The addition of large wood habitat not only is beneficial to trout but also makes streams more resilient to flooding.

TU has worked for more than 15 years to bring instream large wood back to the stream, restoring habitat complexity for brook trout and boosting native populations.  The instream habitat provided by large wood has demonstrated benefits for brook trout, including a study from just over the border in Vermont that showed an average 150% increase in brook trout biomass where woody habitat has been added. In the past two years, TU has enhanced almost 7 miles of brook trout habitat in New Hampshire through wood addition projects. 

Following the science

TU is working with partners across the state to advance brook trout science. This partnership has allowed TU to synthesize agency data to produce a brook trout “Portfolio” analysis to help guide strategic conservation initiatives.

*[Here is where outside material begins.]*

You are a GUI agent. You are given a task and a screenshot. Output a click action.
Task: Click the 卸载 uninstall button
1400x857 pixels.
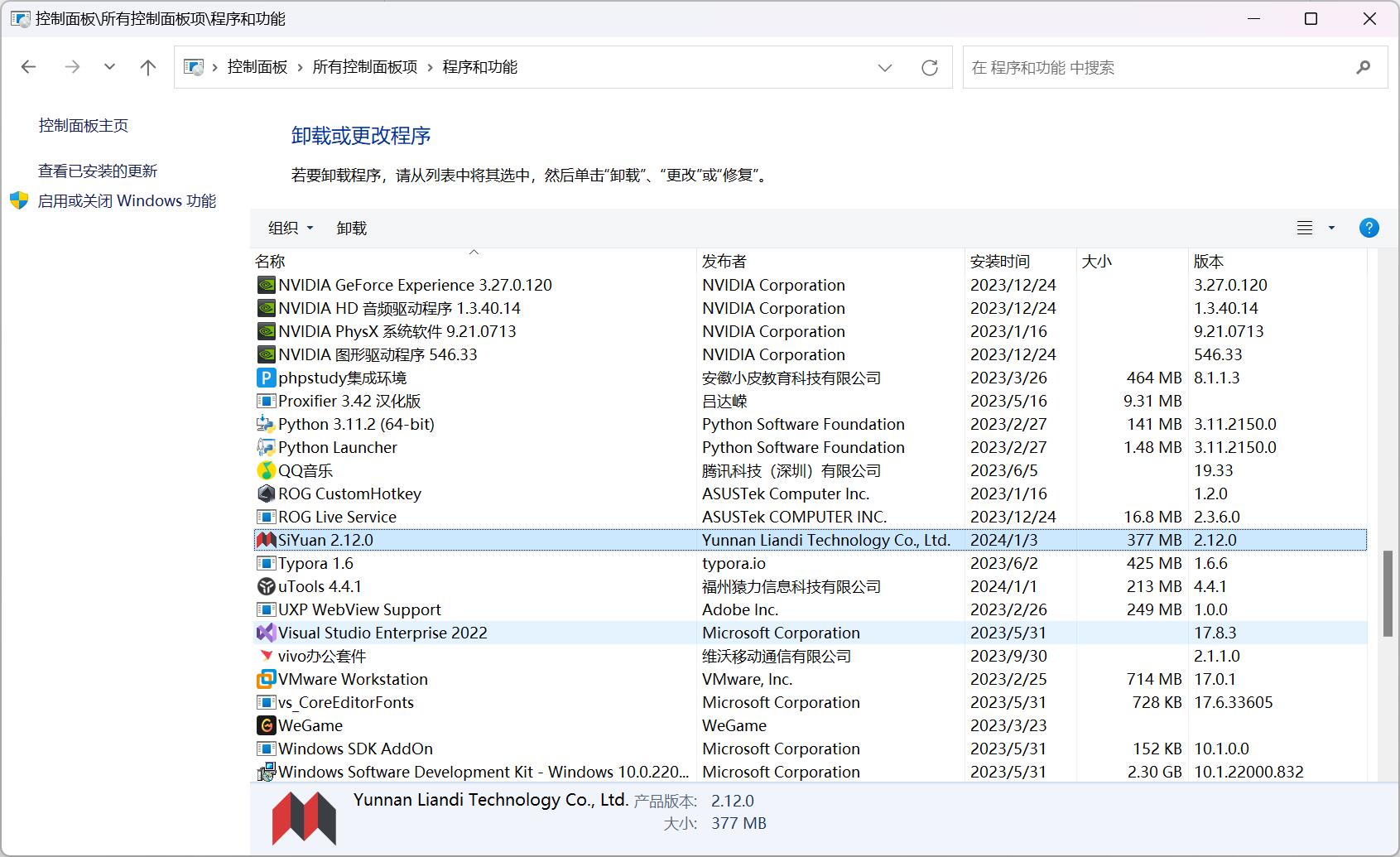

The Ammonoosuc Chapter obtained an Embrace-A-Stream grant to work with Dartmouth College and the New Hampshire Fish and Game Department on an innovative study of the movement of young-of-year brook trout to better understand rearing habitat needs.   

The Embrace-A-Stream grant qualified the project for a national crowd-funding competition and attracted the greatest amount of donations of any project in the country thanks in large part to the outpouring of support from 11 TU chapters and councils across the Northeast and a match from Orvis.   

TU is now looking to leverage citizen science tools like the RIVERS app to gather valuable data that helps inform future conservation strategies for aquatic species. 

The next generation

In order to sustain and build upon these conservation gains in the future, it is essential that we educate the next generation of watershed stewards. The Council and Chapters in New Hampshire have excelled on this front, organizing a long-running Trout Camp that has provided hands-on educational opportunities for hundreds of youth over the years.  

Youth participants in Trout Camp helped when the New Hampshire Fish and Game Department sampled the upper reaches of the Connecticut River with electrofishing gear.

TU now runs the camp using a three-tier system, with one location and program tailored to an introductory level, a second tier for experienced young angler-conservationists, and a third tier where “graduates” serve as mentors for incoming camp participants. Through these efforts, TU is creating a pipeline of future conservation leaders in New Hampshire. 

It’s not just my home-state pride speaking when I say that New Hampshire has some outstanding coldwater resources, from the large migratory brook trout in the Dead Diamond-Magalloway system, to the Upper Connecticut and its many tributaries, to the frigid high-elevation White Mountain National Forest trout streams, and beyond. I am glad to know that so many dedicated volunteers are doing the hard work to collaborate and build partnerships that advance our mission in the Granite State. 

Keith Curley is Trout Unlimited’s vice president for eastern conservation.